» **Listed entries**:
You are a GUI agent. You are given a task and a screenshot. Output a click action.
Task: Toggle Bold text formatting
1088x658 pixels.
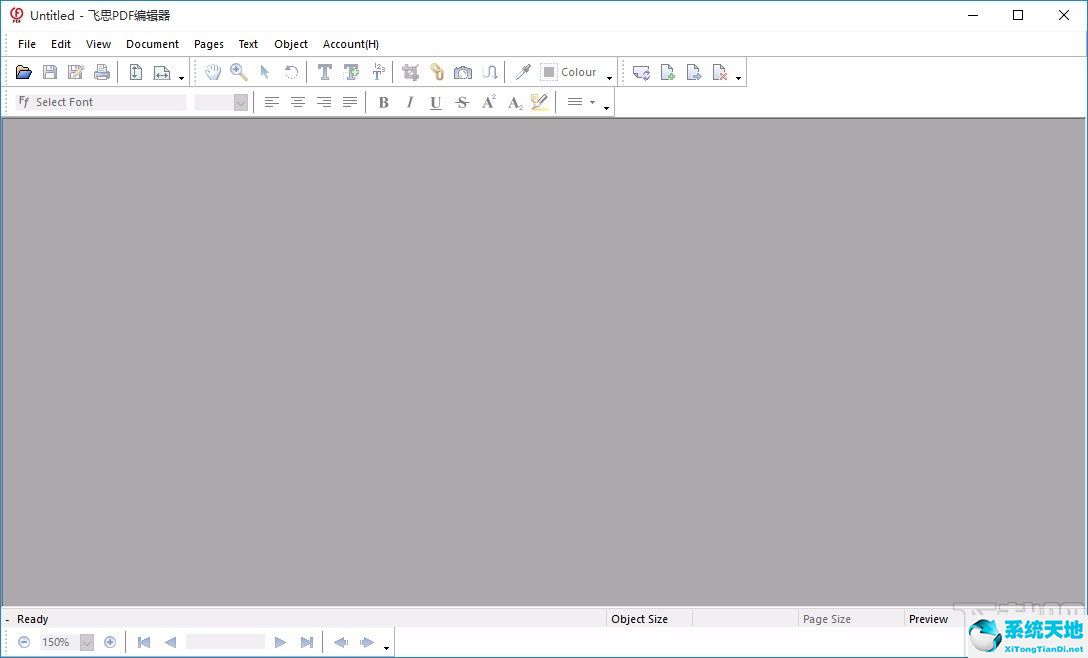coord(383,102)
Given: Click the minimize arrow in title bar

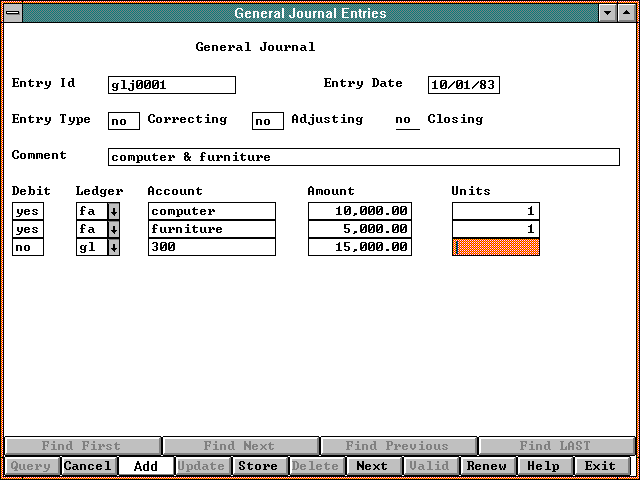Looking at the screenshot, I should tap(607, 13).
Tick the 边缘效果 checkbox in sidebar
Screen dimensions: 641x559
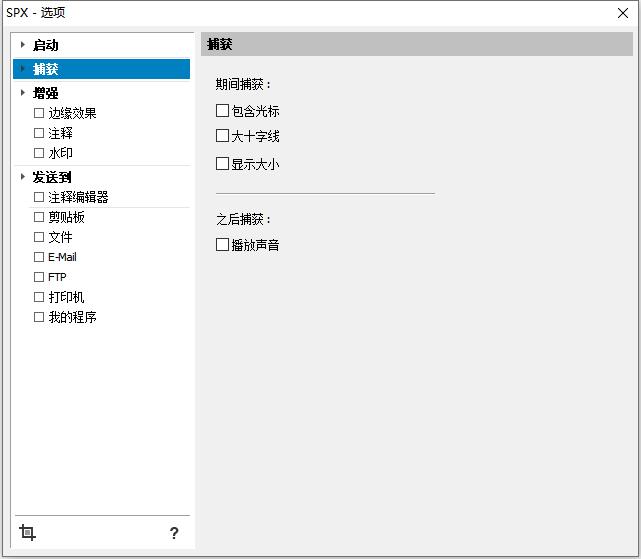(x=40, y=113)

» **Stated goal**: Reproduce the data above with "sidebar" swapped for "side panel" and everything else unchanged. Leave out the pictures.

» **Final result**:
You are a GUI agent. You are given a task and a screenshot. Output a click action.
Task: Toggle Bold text formatting
1088x658 pixels.
coord(383,102)
Given: Click the minimize arrow in title bar

Looking at the screenshot, I should tap(607, 13).
Tick the 边缘效果 checkbox in side panel
Screen dimensions: 641x559
(x=40, y=113)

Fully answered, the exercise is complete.